(Short task)
Format the stretch of the records from the line containing "Task: Select the Base de données tab" through the line containing "coord(175,567)" as a numbered list, skipping any blank lines and omitting the pictures.
====== Records
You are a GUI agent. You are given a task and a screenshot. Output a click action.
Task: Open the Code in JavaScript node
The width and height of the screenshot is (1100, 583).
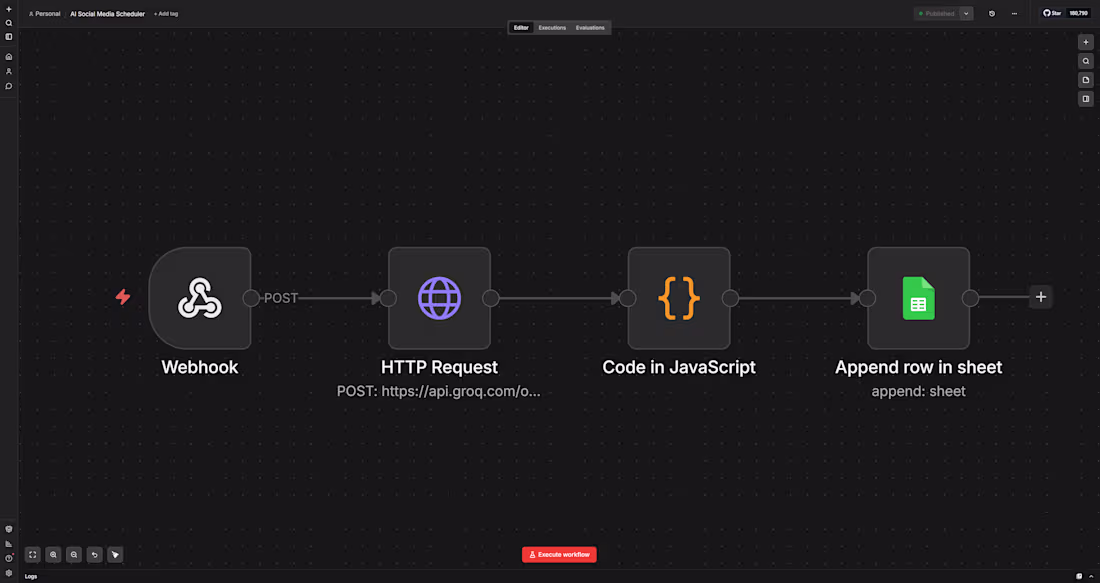[679, 297]
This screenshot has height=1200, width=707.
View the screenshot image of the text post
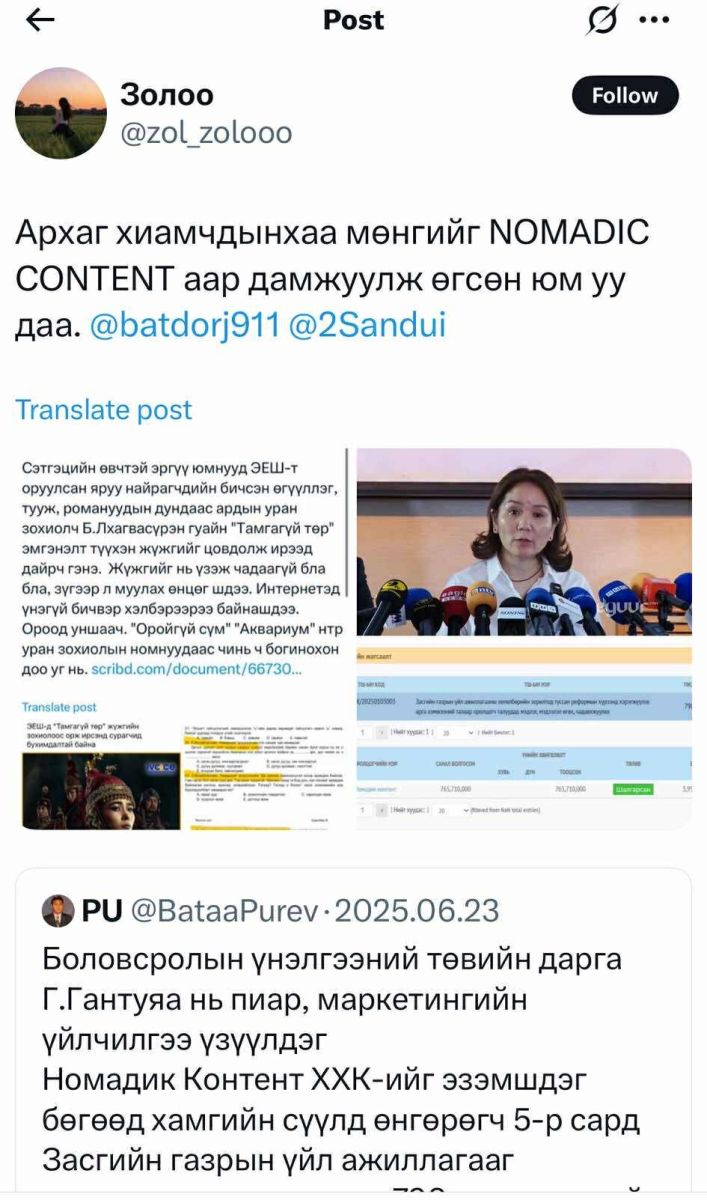(181, 639)
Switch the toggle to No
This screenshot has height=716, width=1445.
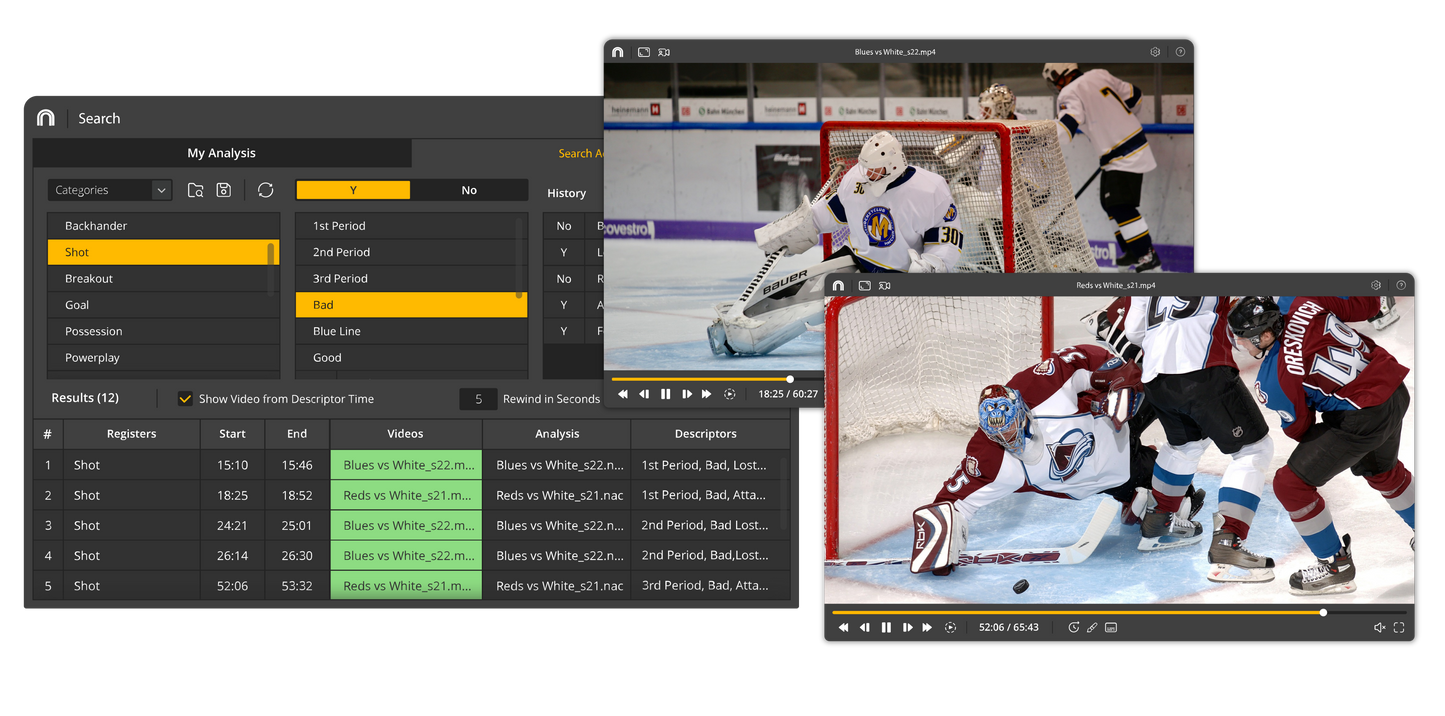click(x=469, y=190)
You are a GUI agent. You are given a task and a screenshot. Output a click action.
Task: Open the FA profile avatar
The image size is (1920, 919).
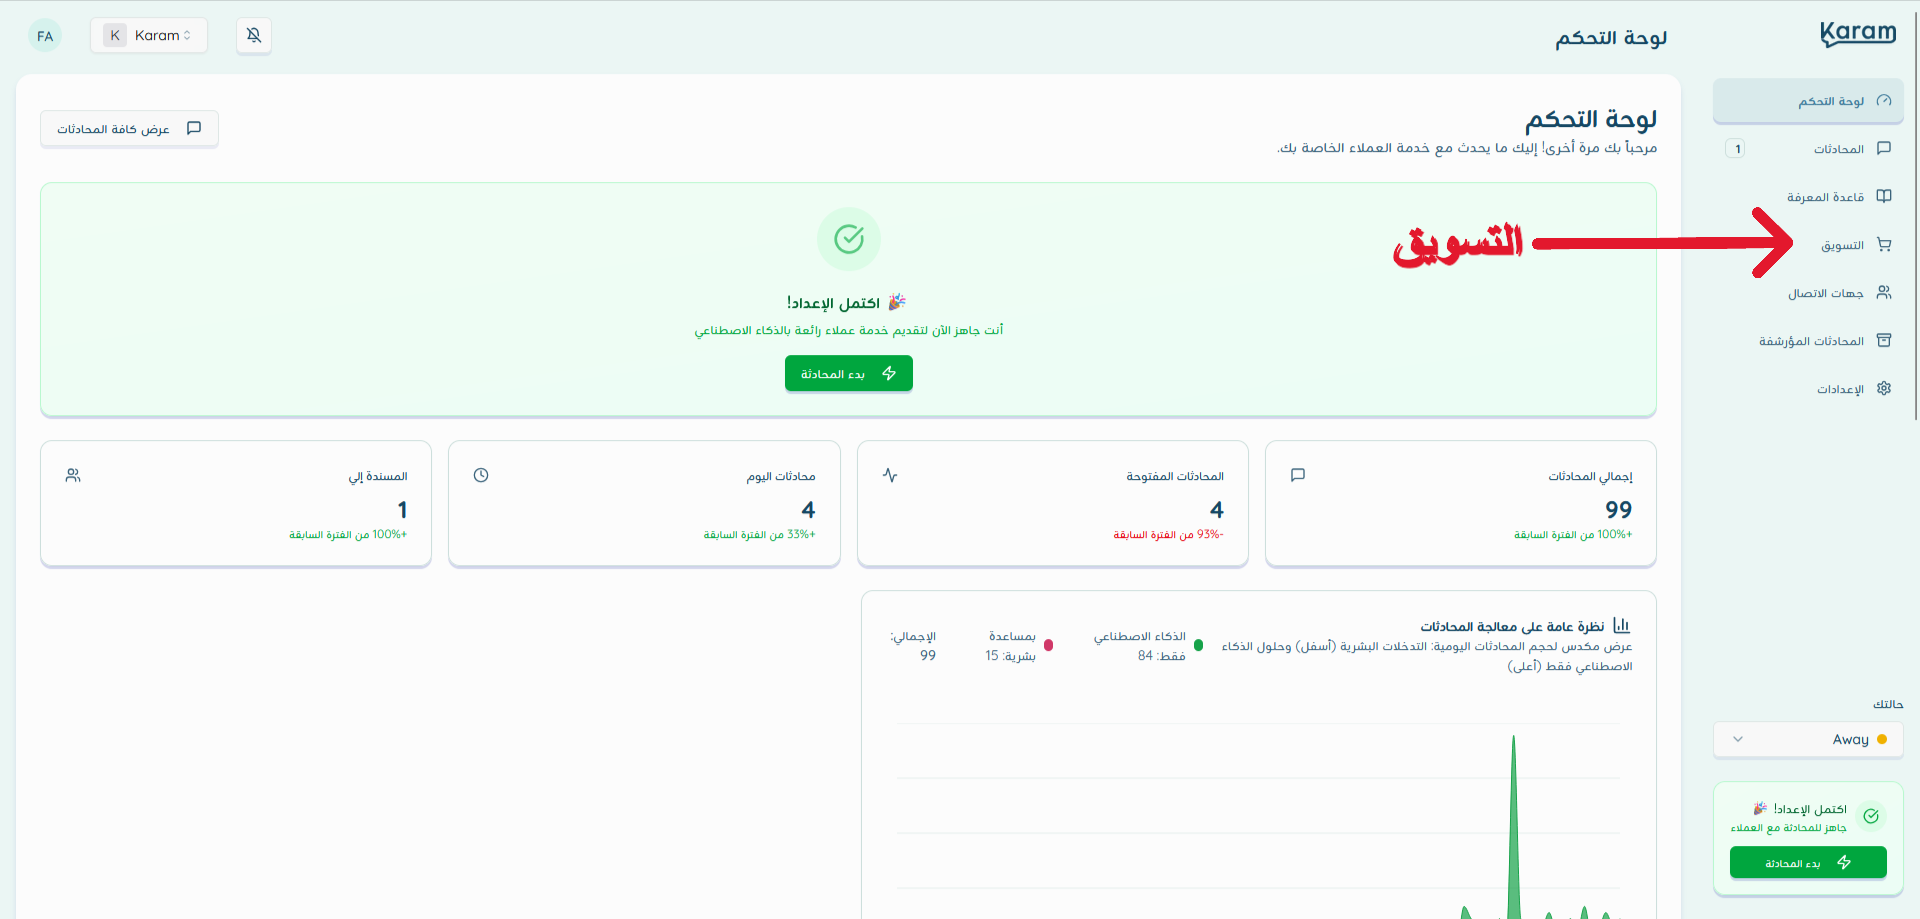[44, 35]
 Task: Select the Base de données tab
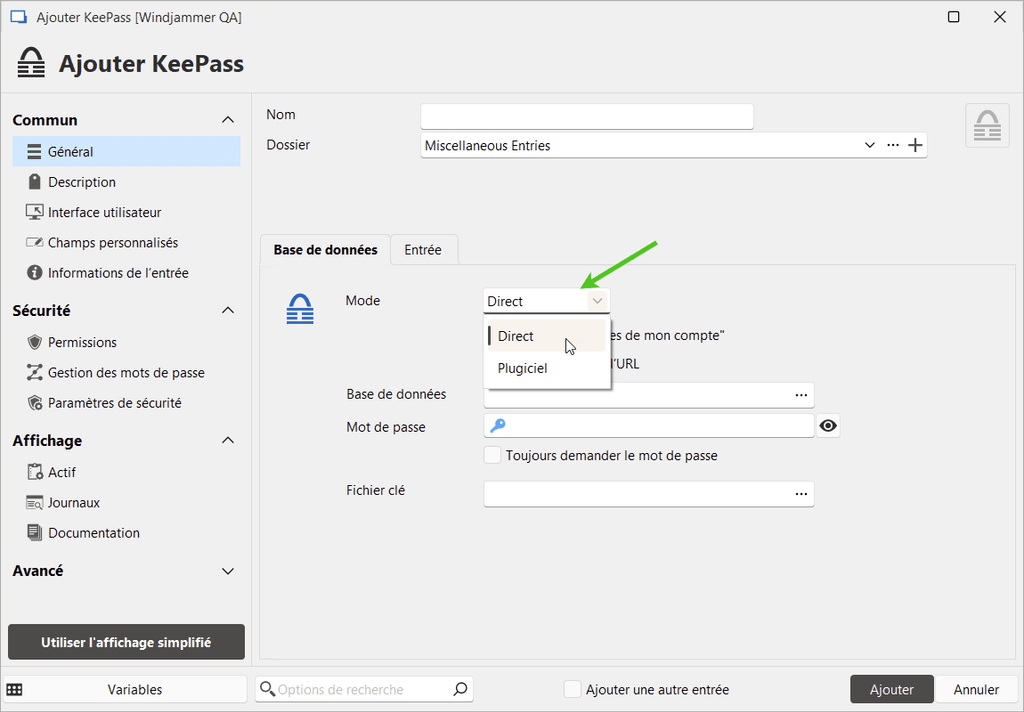click(324, 249)
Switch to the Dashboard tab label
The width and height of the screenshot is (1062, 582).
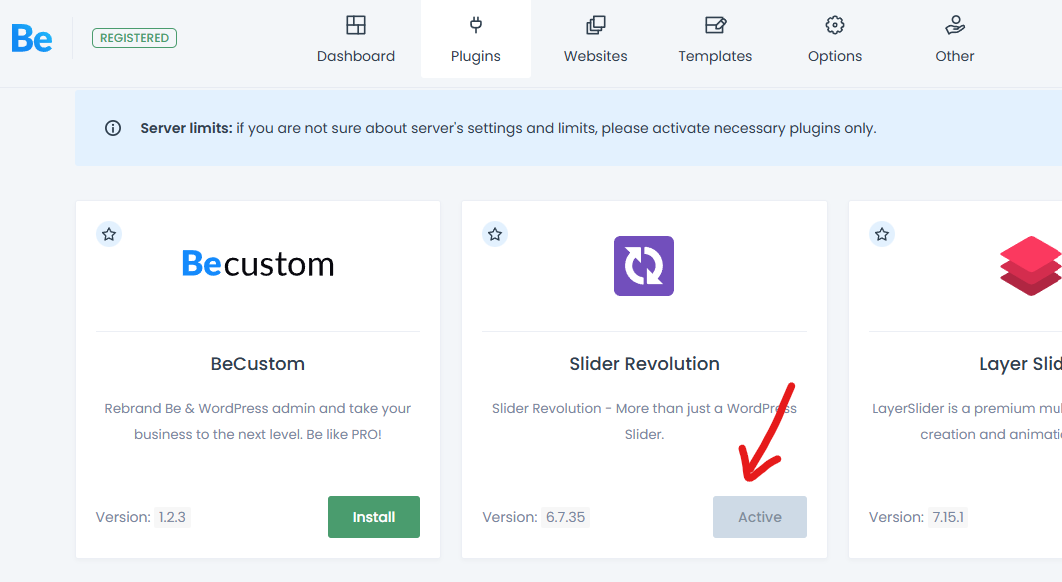pyautogui.click(x=356, y=56)
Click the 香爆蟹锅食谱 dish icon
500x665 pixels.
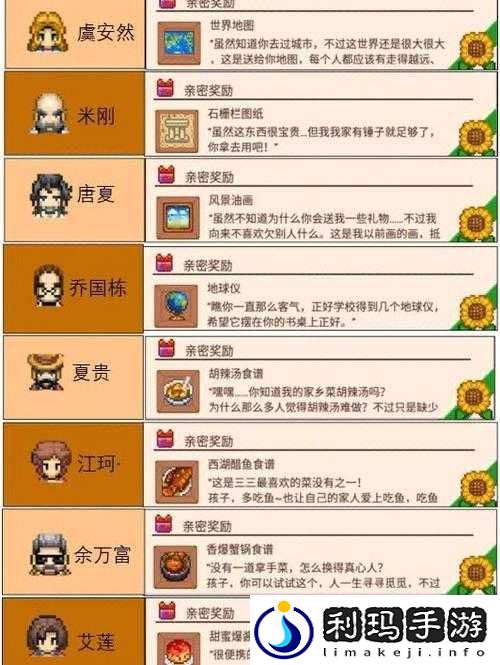coord(175,567)
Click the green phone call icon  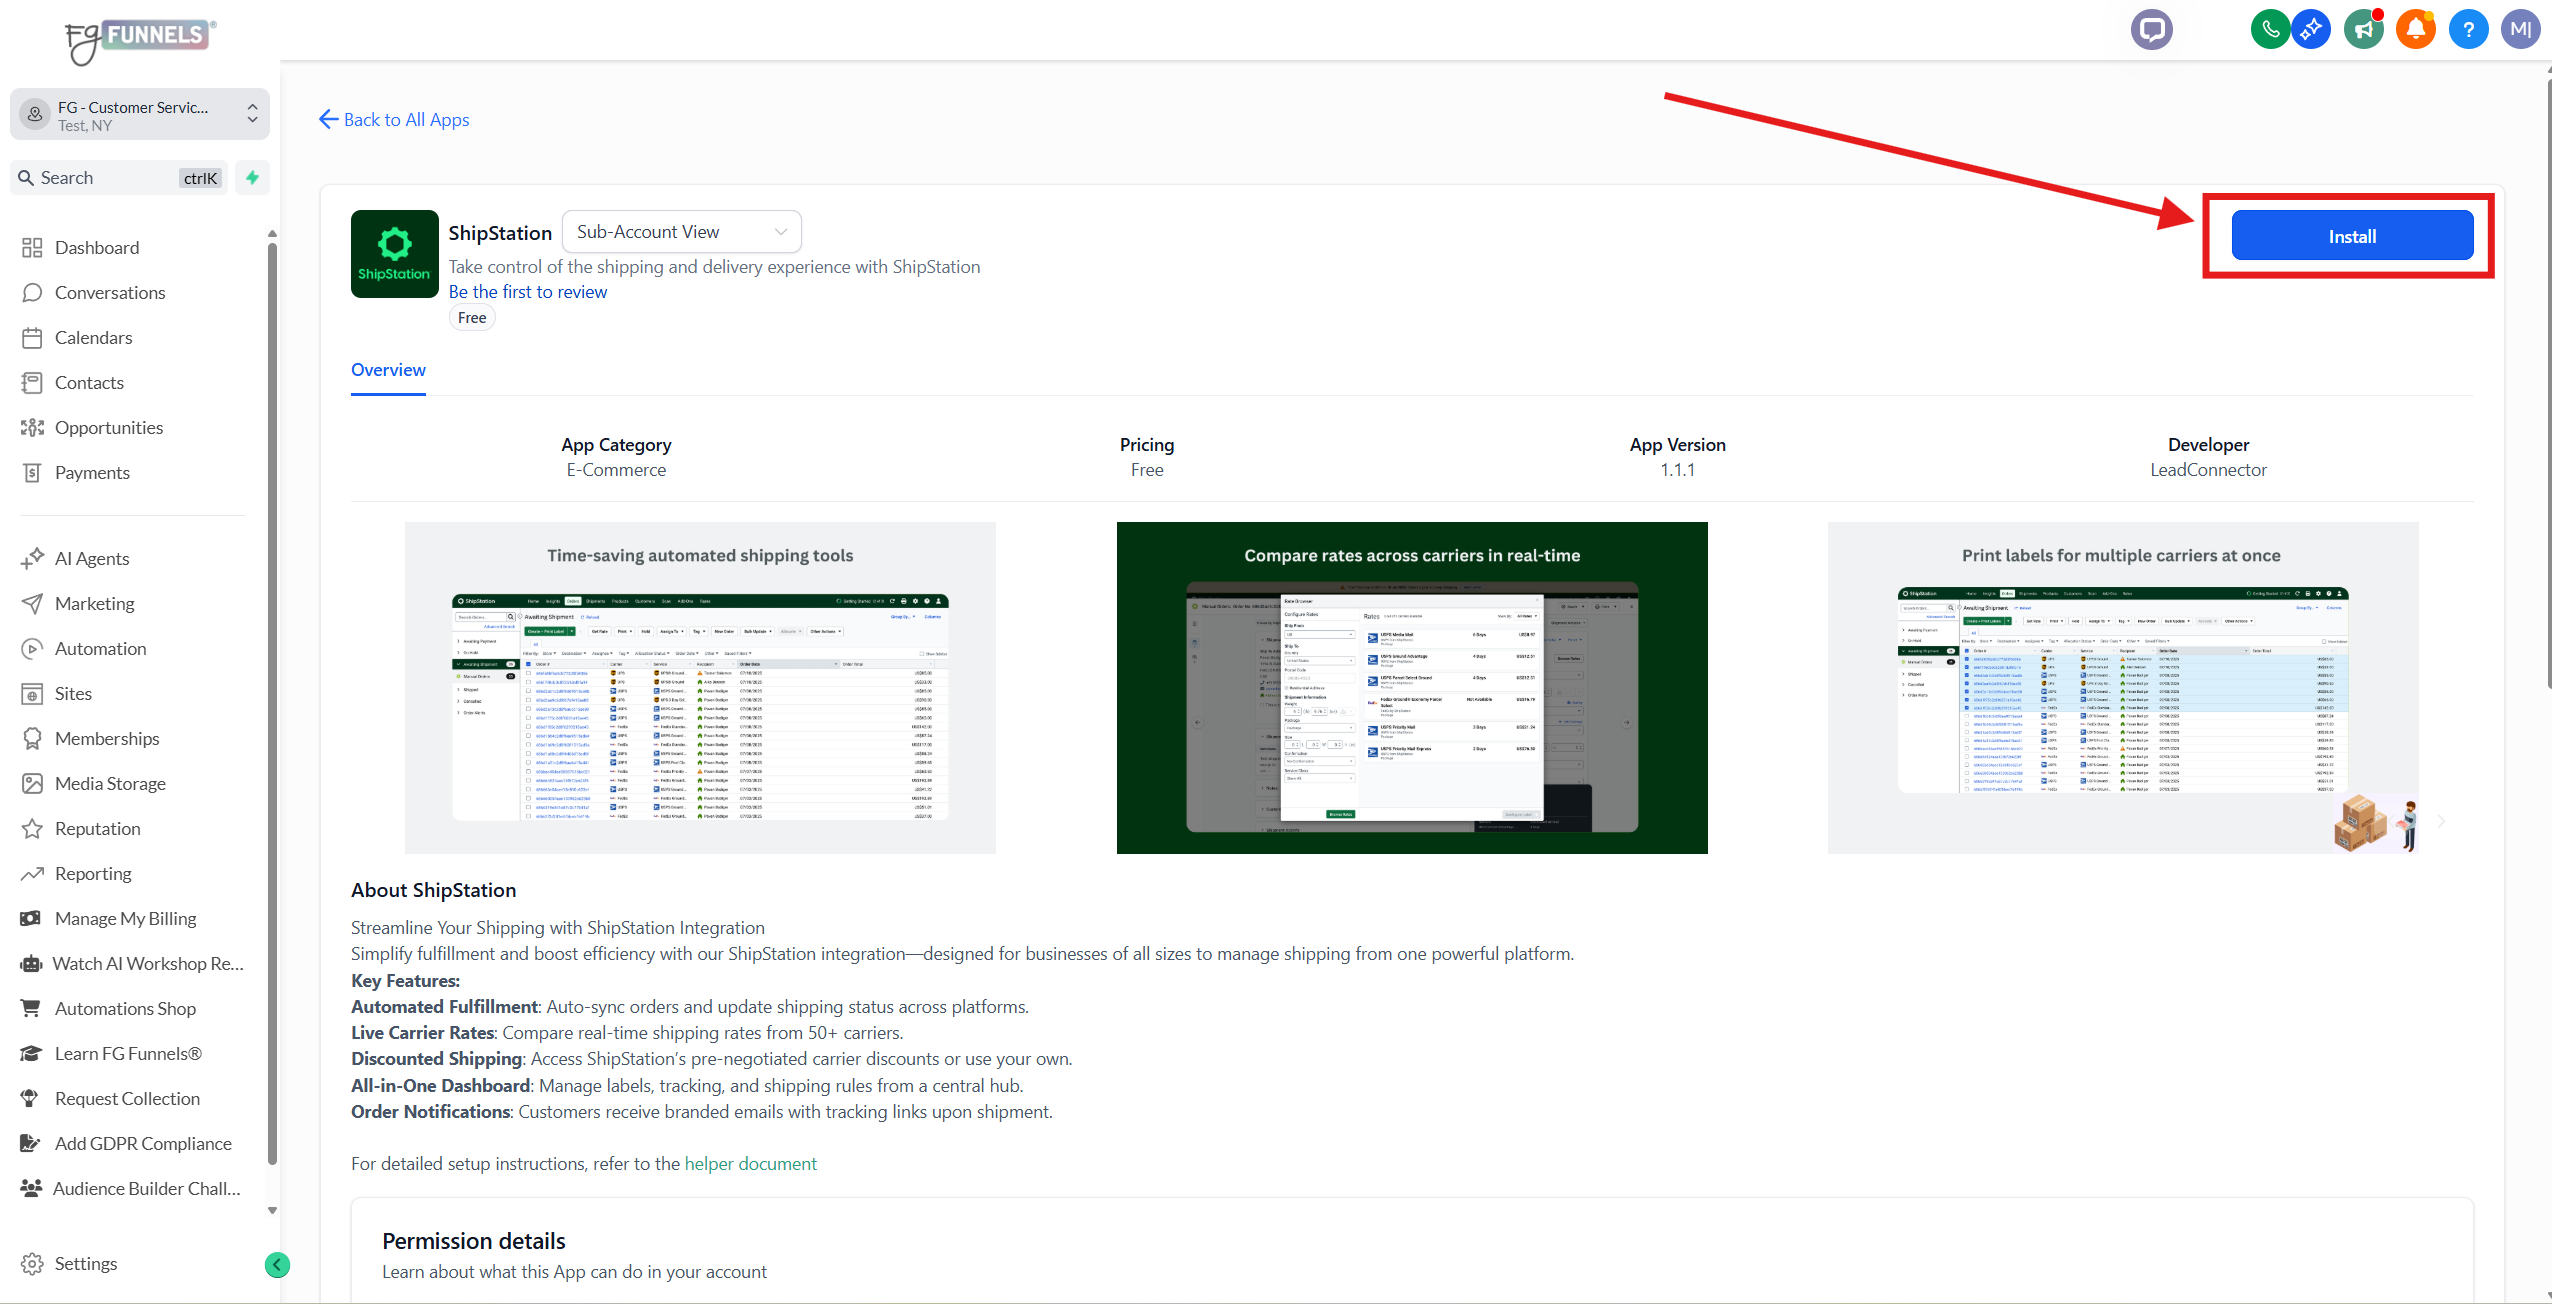tap(2270, 29)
============
(Task result)
1.  Task: Select the Base de données tab
2. click(324, 249)
3. Switch to the Dashboard tab label
4. The width and height of the screenshot is (1062, 582).
5. pyautogui.click(x=356, y=56)
6. Click the 香爆蟹锅食谱 dish icon
7. 500x665 pixels.
8. coord(175,567)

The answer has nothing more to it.